(Records)
* * * * * * * * *
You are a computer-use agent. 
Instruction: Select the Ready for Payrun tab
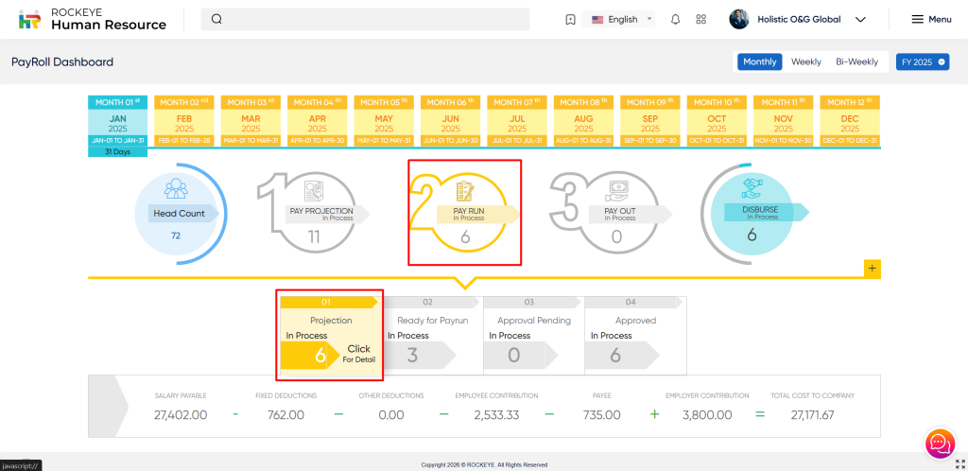pyautogui.click(x=431, y=334)
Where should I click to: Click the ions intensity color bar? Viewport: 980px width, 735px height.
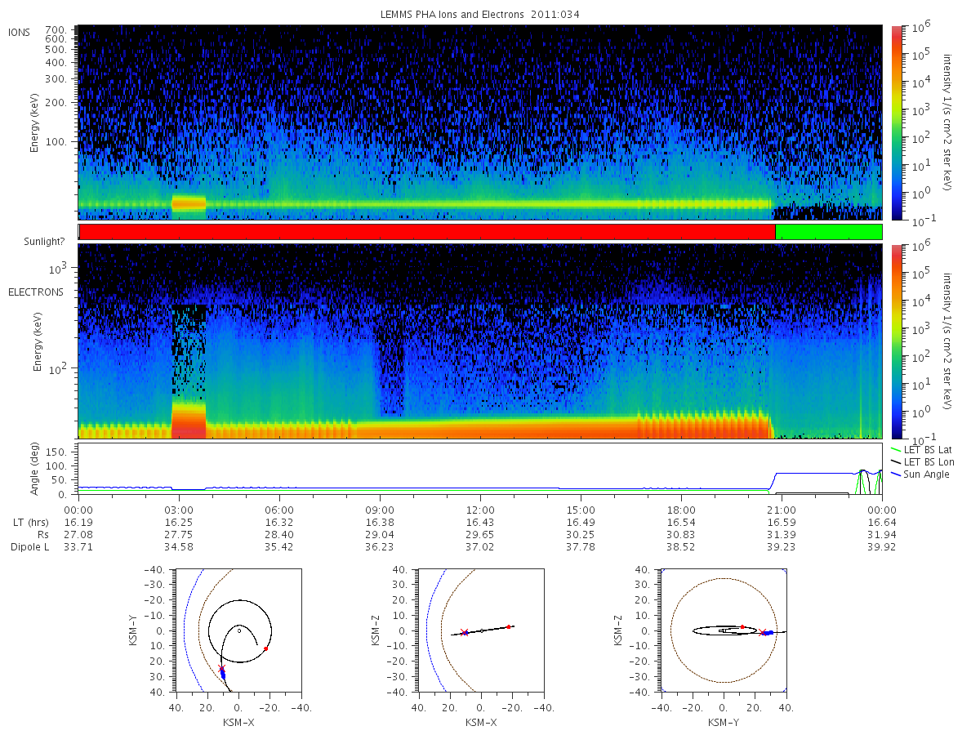tap(897, 123)

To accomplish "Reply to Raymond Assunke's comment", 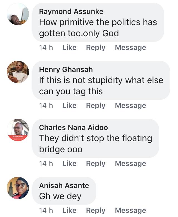I will (x=96, y=48).
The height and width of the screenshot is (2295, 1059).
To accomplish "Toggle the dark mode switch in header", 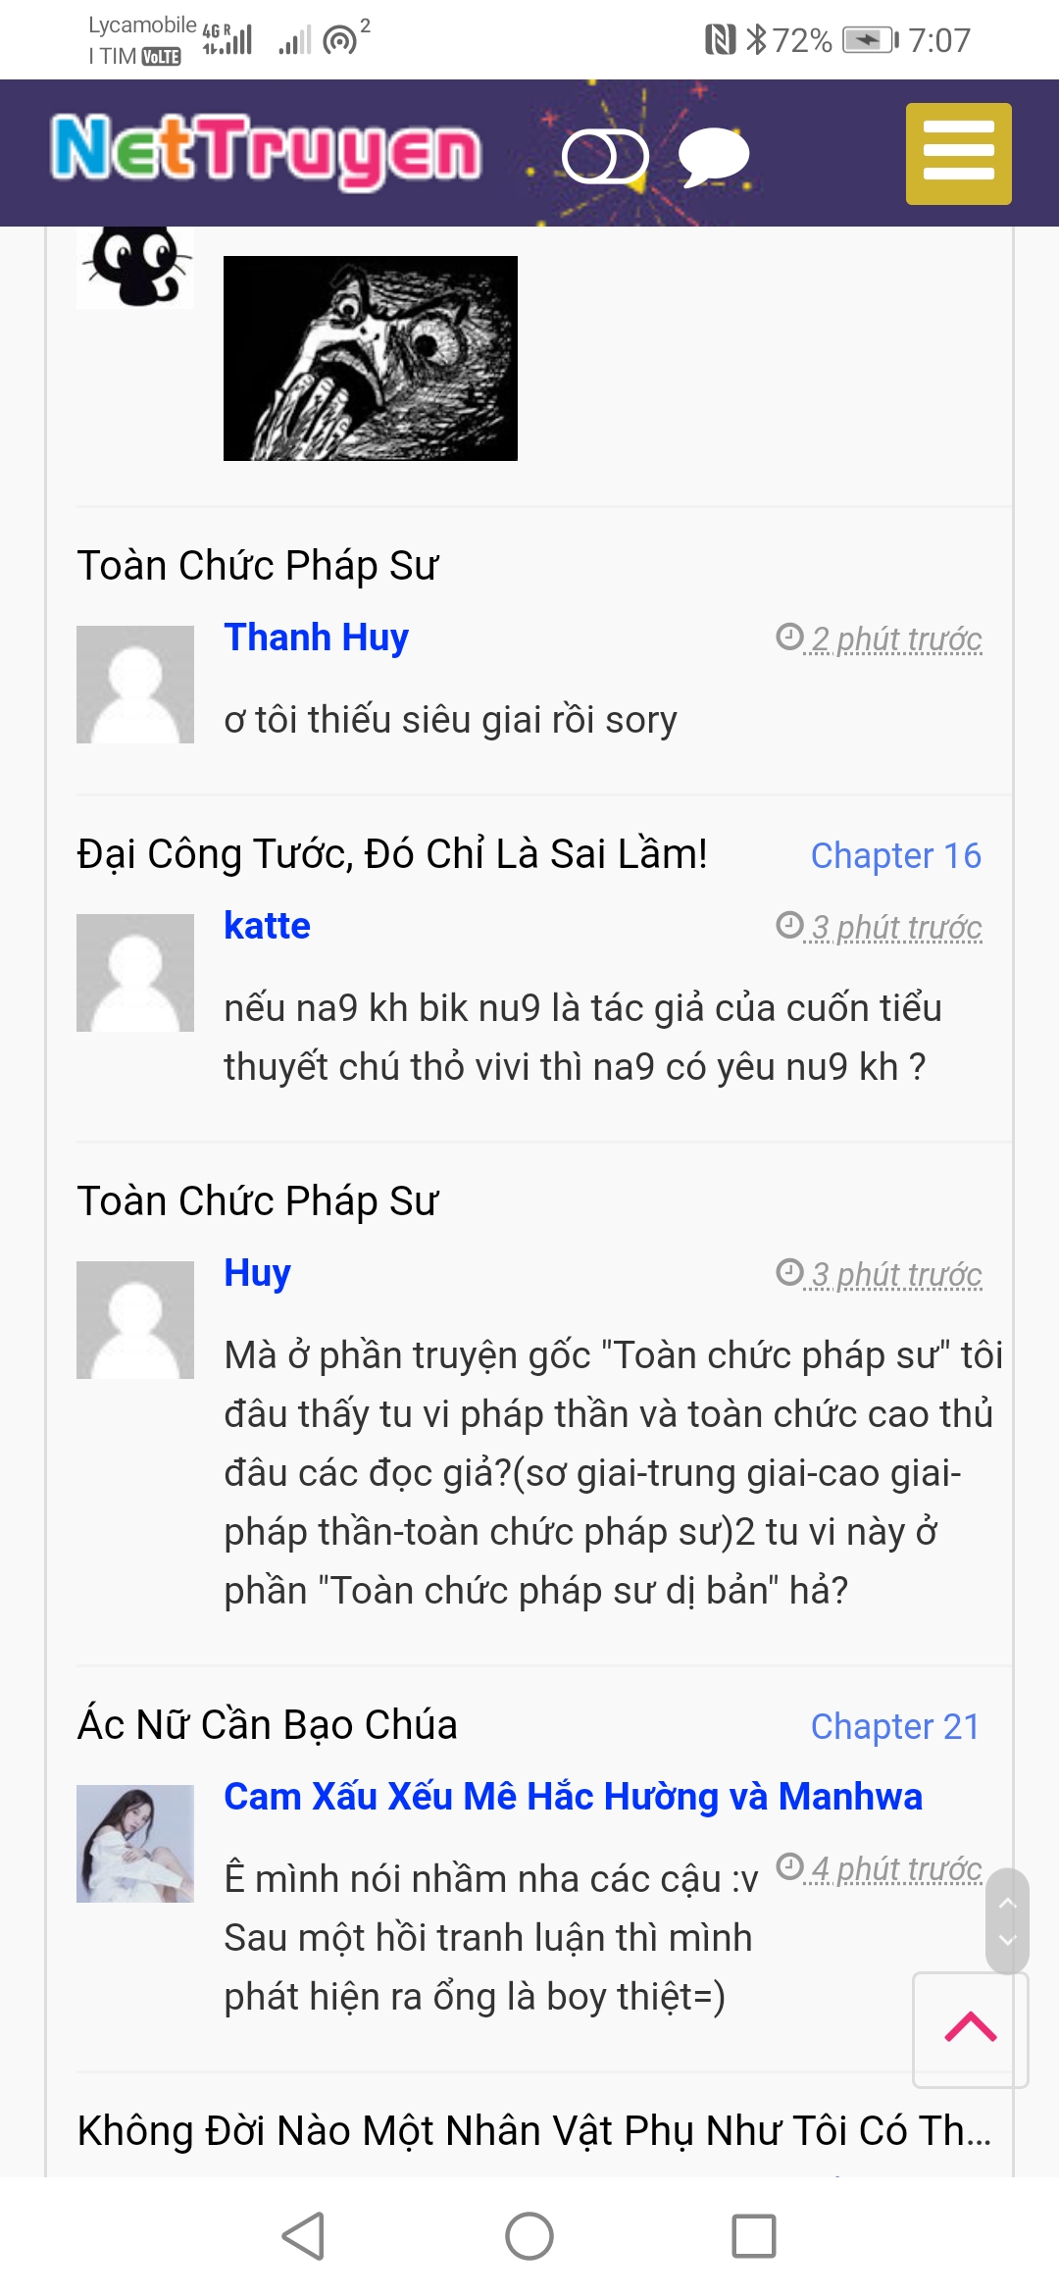I will pyautogui.click(x=605, y=156).
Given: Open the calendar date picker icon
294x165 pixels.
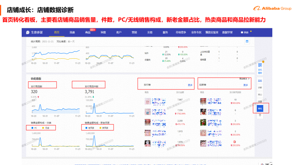Looking at the screenshot, I should [x=247, y=41].
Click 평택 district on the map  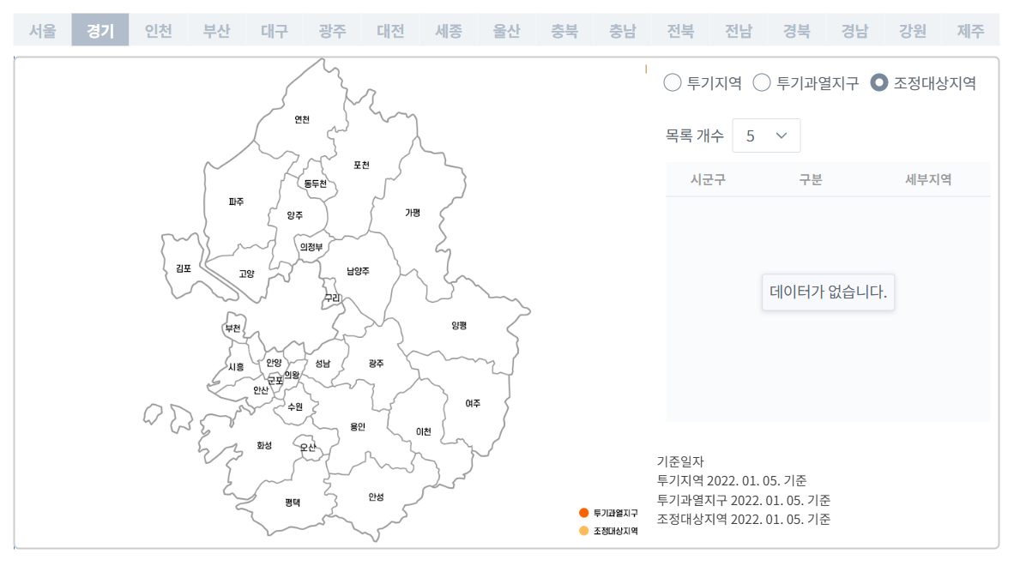click(292, 503)
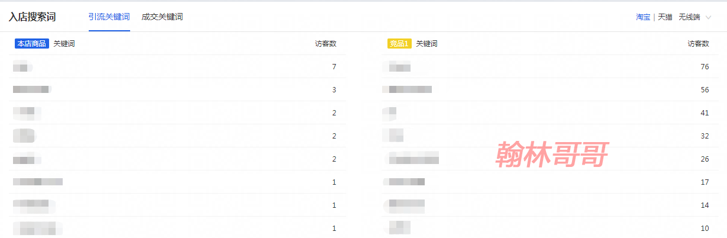Select the 竞品1 keyword row with 76 visitors
The width and height of the screenshot is (727, 238).
coord(550,67)
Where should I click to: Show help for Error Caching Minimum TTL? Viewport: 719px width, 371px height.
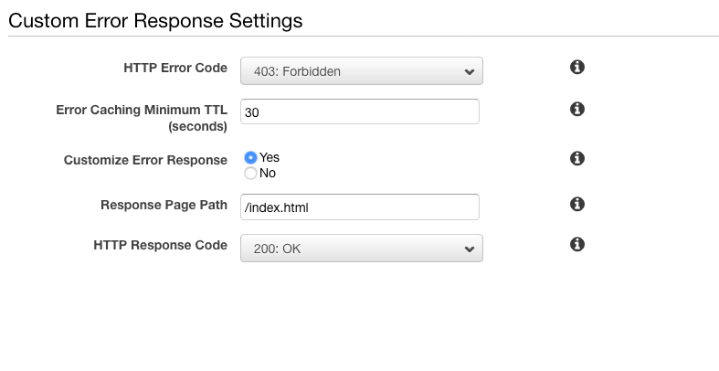pos(576,110)
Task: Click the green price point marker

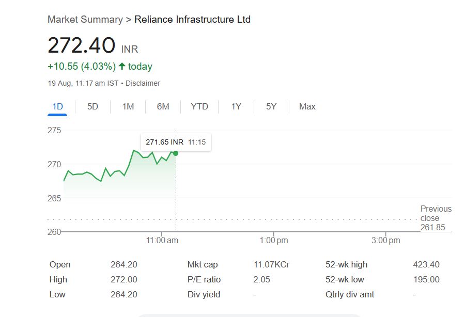Action: [x=176, y=153]
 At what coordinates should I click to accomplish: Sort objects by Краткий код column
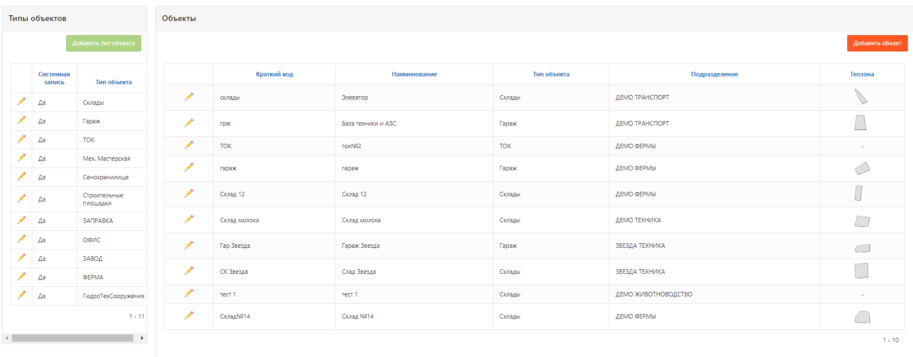click(x=274, y=75)
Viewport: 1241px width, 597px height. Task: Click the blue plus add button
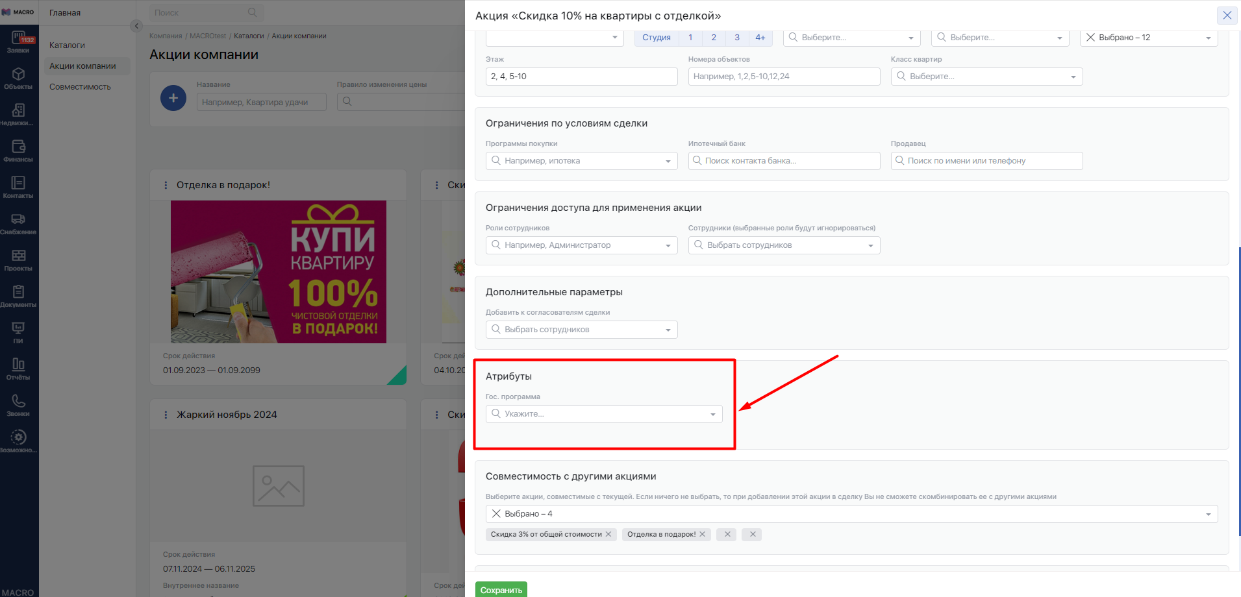point(173,98)
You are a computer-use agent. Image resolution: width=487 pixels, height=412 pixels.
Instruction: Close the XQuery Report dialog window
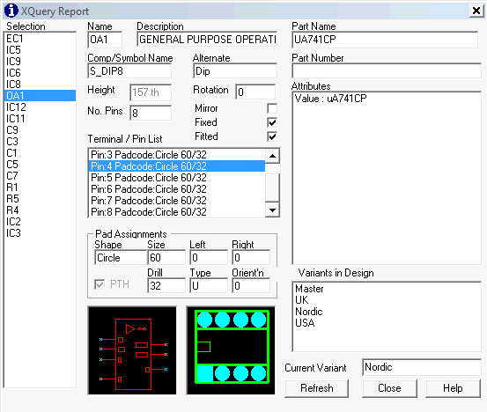point(476,11)
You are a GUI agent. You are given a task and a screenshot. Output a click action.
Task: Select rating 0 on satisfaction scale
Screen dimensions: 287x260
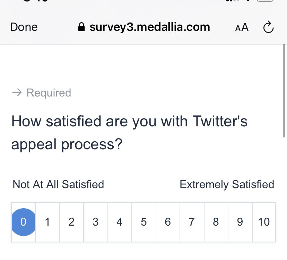tap(24, 222)
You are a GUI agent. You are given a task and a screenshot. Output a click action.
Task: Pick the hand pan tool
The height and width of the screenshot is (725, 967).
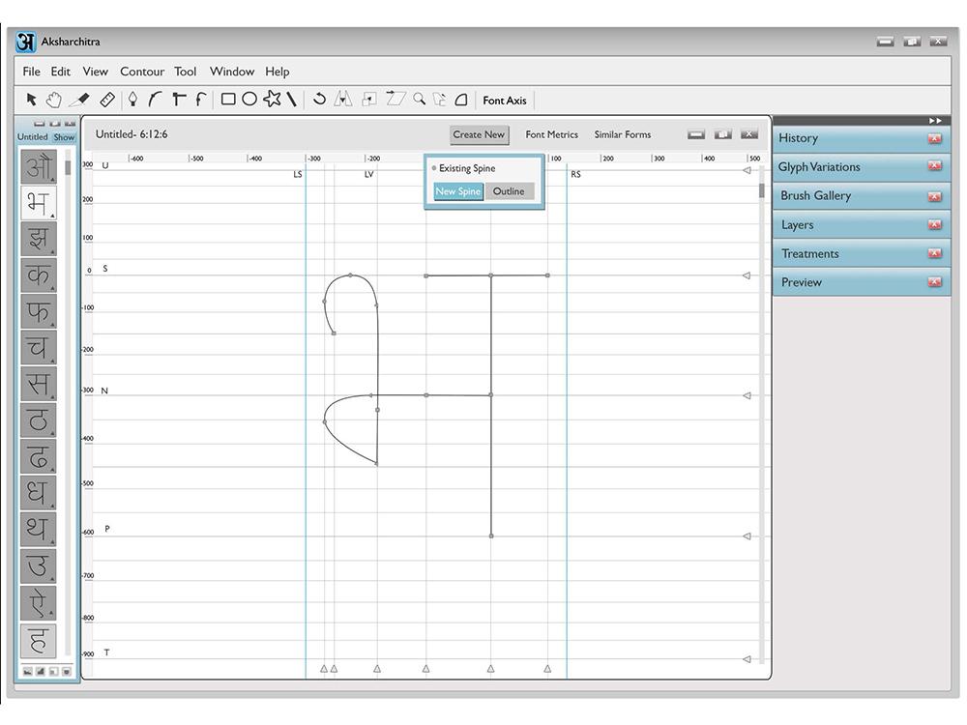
* * * * * * * * *
• GIVEN TASK
Recast the items as a Markdown table with the columns "Row" and "Line", one numbered row per line and blank lines left out, starting with the line containing "Where should I click to: Show" and going on through the line containing "point(476,11)". Leave the pictures out of the table.

• REPLY TO THE TASK
| Row | Line |
|---|---|
| 1 | Where should I click to: Show help for Error Caching Minimum TTL? Viewport: 719px width, 371px height. |
| 2 | pos(576,110) |
| 3 | Task: Click the green price point marker |
| 4 | Action: [x=176, y=153] |
| 5 |  At what coordinates should I click to accomplish: Sort objects by Краткий код column |
| 6 | click(x=274, y=75) |
| 7 | Viewport: 1241px width, 597px height. Task: Click the blue plus add button |
| 8 | point(173,98) |
| 9 | You are a computer-use agent. Image resolution: width=487 pixels, height=412 pixels. |
| 10 | Instruction: Close the XQuery Report dialog window |
| 11 | point(476,11) |